> Assignment
Go through the data and retrieve each line that includes the string "computer".

*** Extracted information ***

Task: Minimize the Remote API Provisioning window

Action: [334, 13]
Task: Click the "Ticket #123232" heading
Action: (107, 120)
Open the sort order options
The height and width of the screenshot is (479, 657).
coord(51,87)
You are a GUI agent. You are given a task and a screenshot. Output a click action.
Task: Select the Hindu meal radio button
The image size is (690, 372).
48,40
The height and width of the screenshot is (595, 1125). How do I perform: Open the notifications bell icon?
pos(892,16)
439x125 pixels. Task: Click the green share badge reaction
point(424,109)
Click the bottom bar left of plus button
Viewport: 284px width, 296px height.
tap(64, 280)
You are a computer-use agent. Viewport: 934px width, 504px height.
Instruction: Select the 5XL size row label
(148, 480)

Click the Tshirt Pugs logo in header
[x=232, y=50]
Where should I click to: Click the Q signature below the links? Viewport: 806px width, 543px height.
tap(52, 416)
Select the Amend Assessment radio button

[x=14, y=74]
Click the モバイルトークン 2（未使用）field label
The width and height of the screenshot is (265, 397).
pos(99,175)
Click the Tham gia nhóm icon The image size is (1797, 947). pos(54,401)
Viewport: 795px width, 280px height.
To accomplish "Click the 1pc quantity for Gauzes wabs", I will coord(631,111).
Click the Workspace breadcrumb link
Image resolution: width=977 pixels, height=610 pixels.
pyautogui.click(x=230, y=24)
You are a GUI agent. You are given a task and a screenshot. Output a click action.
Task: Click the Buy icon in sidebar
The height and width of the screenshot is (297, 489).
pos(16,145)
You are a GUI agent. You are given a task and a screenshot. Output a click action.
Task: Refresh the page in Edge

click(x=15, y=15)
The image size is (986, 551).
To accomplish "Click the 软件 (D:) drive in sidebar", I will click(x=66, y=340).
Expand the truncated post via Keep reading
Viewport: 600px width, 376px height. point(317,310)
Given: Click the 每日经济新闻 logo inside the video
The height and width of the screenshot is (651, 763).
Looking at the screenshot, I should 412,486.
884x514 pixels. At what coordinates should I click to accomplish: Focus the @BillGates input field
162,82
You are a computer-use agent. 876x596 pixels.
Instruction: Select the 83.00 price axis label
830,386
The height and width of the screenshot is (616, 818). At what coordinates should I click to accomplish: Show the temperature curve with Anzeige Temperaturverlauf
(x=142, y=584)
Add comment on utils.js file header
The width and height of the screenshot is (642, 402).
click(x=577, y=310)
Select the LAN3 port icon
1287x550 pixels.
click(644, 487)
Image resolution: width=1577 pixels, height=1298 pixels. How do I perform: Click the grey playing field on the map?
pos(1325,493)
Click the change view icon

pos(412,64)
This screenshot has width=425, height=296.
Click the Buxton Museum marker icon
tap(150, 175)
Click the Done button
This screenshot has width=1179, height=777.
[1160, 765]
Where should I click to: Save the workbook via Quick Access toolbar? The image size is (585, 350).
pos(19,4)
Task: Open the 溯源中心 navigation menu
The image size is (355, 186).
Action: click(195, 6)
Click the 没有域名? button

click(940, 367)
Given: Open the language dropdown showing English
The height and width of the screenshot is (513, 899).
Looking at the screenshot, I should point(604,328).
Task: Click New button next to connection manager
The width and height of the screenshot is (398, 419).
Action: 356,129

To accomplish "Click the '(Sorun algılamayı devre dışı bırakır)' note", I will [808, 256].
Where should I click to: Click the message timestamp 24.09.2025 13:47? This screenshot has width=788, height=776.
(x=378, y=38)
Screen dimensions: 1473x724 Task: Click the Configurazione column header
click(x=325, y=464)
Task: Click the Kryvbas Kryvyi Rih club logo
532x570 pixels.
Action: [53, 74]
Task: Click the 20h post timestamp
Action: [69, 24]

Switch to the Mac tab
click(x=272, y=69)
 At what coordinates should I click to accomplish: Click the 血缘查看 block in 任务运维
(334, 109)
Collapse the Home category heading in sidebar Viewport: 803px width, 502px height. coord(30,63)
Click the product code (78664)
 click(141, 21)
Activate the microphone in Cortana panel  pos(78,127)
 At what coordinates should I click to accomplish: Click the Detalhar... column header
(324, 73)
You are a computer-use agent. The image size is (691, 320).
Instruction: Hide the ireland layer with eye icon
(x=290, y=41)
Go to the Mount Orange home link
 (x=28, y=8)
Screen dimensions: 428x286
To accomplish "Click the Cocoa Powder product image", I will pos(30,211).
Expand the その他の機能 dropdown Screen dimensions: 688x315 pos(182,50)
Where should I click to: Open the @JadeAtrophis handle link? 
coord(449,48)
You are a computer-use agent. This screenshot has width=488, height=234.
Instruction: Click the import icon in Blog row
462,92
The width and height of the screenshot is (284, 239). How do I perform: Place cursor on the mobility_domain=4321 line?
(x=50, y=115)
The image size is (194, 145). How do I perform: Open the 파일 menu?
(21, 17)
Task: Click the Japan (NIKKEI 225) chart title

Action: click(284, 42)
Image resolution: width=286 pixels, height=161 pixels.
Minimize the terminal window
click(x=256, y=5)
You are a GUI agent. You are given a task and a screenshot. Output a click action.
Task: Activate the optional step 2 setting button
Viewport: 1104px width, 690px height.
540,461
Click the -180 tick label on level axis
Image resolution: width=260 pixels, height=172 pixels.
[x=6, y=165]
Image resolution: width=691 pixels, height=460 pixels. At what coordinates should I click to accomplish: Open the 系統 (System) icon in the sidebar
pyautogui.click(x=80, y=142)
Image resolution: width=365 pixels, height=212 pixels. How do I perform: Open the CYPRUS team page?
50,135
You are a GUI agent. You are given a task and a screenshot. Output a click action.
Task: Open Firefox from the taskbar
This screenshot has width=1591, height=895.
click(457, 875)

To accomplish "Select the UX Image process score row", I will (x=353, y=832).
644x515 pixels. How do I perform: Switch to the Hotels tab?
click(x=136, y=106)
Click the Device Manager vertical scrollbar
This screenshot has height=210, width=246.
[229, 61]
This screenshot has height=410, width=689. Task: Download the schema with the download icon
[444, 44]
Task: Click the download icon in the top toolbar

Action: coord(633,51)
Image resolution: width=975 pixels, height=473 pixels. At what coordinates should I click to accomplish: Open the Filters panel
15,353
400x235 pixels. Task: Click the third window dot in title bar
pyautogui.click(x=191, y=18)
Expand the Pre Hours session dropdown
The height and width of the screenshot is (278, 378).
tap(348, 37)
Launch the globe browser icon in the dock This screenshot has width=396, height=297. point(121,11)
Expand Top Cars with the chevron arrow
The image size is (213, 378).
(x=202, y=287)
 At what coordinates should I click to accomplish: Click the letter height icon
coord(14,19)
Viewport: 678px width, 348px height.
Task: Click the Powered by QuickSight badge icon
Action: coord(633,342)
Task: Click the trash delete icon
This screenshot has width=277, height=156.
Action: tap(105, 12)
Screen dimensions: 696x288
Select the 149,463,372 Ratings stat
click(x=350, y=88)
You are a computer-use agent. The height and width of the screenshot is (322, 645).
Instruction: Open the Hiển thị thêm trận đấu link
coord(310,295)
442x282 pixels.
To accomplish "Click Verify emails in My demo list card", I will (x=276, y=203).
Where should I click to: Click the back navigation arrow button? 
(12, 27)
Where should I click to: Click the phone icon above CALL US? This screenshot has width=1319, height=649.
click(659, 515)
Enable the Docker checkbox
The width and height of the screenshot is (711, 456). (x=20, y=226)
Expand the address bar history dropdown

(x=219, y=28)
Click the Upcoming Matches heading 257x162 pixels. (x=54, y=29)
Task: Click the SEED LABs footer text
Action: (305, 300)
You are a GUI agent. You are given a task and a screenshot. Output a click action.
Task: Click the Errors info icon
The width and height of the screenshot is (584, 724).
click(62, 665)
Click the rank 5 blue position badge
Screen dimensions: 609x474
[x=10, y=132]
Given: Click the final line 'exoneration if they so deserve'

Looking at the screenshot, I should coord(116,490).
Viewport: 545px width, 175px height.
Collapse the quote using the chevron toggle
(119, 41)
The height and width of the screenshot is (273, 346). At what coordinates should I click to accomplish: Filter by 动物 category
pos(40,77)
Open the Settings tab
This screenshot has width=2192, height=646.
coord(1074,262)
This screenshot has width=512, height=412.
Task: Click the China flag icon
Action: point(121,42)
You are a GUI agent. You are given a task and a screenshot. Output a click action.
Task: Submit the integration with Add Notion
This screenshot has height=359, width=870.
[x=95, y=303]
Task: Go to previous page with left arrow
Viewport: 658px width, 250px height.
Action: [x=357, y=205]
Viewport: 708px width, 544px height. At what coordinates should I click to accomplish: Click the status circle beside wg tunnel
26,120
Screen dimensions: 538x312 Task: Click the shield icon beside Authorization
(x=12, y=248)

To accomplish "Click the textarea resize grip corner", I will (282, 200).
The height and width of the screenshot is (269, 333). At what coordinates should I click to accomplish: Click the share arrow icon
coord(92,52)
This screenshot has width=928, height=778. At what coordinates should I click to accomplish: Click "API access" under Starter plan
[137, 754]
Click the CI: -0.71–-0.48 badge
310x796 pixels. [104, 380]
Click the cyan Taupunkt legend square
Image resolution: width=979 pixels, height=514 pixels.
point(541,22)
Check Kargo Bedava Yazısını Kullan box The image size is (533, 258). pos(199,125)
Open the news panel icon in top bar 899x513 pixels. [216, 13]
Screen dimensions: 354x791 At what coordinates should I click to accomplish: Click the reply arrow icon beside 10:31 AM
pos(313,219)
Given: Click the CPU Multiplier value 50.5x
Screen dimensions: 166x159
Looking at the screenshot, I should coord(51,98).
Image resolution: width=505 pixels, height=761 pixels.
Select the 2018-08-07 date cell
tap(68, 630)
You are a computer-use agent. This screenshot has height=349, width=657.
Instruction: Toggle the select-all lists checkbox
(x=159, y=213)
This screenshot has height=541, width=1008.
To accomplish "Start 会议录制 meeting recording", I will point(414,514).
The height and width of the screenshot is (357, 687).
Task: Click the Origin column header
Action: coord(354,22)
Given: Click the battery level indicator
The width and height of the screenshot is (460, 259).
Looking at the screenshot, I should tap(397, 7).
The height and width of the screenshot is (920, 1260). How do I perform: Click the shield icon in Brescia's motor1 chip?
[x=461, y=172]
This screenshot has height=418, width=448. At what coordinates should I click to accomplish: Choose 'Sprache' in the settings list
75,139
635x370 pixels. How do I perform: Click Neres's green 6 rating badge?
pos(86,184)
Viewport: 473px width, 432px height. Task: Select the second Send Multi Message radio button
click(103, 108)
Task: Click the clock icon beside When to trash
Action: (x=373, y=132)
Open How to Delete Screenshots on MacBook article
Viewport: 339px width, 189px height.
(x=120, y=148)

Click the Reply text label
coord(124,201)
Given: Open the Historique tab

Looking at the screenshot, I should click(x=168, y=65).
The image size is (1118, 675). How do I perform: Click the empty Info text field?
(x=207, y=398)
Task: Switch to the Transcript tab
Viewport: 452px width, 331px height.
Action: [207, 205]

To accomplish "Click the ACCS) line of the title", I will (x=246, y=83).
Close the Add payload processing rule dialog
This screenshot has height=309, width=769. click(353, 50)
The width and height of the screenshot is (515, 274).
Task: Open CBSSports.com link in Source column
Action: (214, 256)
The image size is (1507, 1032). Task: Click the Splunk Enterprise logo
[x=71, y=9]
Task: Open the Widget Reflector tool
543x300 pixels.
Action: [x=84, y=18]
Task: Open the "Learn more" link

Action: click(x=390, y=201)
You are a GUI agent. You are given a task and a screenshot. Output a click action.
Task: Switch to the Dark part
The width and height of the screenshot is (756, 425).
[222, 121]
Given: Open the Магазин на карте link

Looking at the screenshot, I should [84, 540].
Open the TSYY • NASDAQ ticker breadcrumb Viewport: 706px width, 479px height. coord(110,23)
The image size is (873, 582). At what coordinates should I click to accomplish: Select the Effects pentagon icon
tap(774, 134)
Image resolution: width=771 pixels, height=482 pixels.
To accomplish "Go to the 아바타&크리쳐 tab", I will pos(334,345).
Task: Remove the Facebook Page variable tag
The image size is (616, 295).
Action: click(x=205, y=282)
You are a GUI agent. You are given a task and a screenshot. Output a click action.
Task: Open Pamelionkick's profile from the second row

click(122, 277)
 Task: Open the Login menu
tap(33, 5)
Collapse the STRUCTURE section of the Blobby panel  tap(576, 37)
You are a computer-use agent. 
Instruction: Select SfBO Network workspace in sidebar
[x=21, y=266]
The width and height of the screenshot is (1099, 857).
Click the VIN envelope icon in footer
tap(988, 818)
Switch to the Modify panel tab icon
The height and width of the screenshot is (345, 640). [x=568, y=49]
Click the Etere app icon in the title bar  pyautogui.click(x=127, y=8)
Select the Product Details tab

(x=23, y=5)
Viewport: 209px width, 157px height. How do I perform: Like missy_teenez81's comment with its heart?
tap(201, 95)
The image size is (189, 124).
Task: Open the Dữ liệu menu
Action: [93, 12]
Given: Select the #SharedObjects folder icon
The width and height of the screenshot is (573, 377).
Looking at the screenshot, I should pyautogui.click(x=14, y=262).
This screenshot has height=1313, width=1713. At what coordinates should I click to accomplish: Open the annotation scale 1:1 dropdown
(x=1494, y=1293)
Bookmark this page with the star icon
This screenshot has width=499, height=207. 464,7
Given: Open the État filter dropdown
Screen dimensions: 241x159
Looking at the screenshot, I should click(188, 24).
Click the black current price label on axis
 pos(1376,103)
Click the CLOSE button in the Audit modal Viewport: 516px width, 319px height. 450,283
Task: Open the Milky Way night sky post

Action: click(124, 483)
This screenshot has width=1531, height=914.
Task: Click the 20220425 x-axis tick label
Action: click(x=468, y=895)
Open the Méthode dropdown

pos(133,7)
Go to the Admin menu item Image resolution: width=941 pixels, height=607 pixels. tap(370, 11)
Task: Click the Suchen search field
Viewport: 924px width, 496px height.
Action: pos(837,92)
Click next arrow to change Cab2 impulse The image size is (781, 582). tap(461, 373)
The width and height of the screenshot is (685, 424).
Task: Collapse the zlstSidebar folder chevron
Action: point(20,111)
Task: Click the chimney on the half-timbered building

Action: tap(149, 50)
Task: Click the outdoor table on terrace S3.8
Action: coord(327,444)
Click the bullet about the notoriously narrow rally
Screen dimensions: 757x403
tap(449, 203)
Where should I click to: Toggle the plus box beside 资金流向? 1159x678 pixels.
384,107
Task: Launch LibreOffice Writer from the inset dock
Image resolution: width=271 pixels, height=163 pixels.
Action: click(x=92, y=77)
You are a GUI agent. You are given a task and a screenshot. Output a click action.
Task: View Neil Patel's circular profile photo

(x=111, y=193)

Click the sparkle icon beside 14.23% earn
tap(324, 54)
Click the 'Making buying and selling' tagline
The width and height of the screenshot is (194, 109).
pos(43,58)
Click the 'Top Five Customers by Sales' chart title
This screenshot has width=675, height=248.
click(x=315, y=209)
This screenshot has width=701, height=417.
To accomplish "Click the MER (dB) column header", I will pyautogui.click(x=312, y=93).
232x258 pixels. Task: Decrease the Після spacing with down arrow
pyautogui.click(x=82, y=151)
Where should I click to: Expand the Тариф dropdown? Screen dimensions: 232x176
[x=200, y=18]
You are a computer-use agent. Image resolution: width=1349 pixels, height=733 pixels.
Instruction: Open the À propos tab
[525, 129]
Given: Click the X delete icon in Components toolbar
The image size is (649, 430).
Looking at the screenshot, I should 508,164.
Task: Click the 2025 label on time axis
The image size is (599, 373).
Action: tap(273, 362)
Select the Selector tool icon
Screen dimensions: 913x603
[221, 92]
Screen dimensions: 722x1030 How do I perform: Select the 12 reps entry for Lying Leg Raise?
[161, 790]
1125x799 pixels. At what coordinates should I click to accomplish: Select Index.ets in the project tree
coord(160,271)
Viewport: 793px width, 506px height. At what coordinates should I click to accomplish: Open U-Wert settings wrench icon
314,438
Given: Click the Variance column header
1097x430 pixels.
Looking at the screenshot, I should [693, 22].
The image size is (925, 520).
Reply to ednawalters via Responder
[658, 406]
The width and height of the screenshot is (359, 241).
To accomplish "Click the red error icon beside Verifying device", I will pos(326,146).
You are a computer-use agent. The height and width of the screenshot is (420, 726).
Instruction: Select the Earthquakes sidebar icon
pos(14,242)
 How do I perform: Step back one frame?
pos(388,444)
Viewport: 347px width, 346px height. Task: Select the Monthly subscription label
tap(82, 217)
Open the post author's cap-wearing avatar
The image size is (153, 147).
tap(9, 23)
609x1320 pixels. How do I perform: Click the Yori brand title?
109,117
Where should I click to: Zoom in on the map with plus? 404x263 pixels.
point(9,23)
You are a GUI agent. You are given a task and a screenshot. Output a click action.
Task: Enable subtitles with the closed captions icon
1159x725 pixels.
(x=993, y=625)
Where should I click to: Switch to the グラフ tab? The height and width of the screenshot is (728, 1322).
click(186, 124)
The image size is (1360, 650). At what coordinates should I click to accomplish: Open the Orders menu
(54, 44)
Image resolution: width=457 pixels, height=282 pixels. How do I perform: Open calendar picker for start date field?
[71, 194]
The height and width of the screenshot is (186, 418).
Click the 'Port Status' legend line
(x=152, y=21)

***

> Task answer
You are a computer-use agent. Viewport: 934px width, 504px height.
You are a computer-use agent. 876x596 pixels.
You are a computer-use agent. The image size is (691, 320).
You are a computer-use agent. This screenshot has width=488, height=234.
You are a computer-use agent. The height and width of the screenshot is (322, 645).
You are a computer-use agent. This screenshot has height=349, width=657.
You are a computer-use agent. 
You are a computer-use agent. Image resolution: width=1349 pixels, height=733 pixels.
You are a computer-use agent. The height and width of the screenshot is (420, 726).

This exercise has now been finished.